9. The method of claim 2, wherein predicting each indicator of each initial chromosome in the initial population to obtain at least two indicator information for each initial chromosome comprises:

predicting each index of each initial chromosome in the initial population based on an index prediction model to obtain at least two index information of each initial chromosome; the index prediction model is used for predicting each index of a model architecture of the sub-network, and comprises a performance index prediction model and a hardware index prediction model.

10. A method according to any one of claims 1-3, wherein the method further comprises:

generating an initial super network based on preset parameters of the architecture search space; the initial super network comprises at least two initial sub networks;

training the at least two initial sub-networks to determine the super-network.
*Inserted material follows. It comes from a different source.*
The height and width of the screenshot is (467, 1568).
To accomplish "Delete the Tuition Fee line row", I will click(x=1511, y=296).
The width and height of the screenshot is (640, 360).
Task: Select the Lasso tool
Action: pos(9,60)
11. A method according to any one of claims 1-3, wherein said determining a target chromosome from said last target population comprises:

predicting the model performance of each candidate chromosome in the last target population to obtain the model performance of each candidate chromosome;

and determining the target chromosome according to the model performance of each candidate chromosome.

12. A method according to any one of claims 1-3, wherein the method further comprises:

and processing the data to be processed by using the target sub-network, wherein the data to be processed comprises any one of the following steps: generating, classifying, clustering, predicting and identifying to obtain a data processing result.

13. A search apparatus, the apparatus comprising:

the population determining module is used for selecting chromosomes meeting fixed constraints in the super network corresponding to the architecture search space to determine an initial population; the super network comprises at least two sub networks, and each chromosome corresponds to one sub network; determining a parent population based on the initial population and an initial target evolution direction;

The evolution module is used for mutating and crossing chromosomes included in the parent population to determine a target population;

the population determining module is further used for continuously determining the next parent population based on the target population and the next target evolution direction;

the evolution module is further used for carrying out mutation and crossover on a next chromosome included in the next parent population to determine a next target population until iteration times are reached, multi-target evolution is realized, and a last target population is obtained;

and the target sub-network determining module is used for determining a target chromosome from the last target population so as to realize multi-target architecture search and obtain a target sub-network corresponding to the target chromosome.

14. A search apparatus, the apparatus comprising:

a memory for storing an executable computer program;

a processor for implementing the method of any of claims 1-12 when executing an executable computer program stored in said memory.

15. A computer readable storage medium, characterized in that a computer program is stored for implementing the method of any one of claims 1-12 when executed by a processor.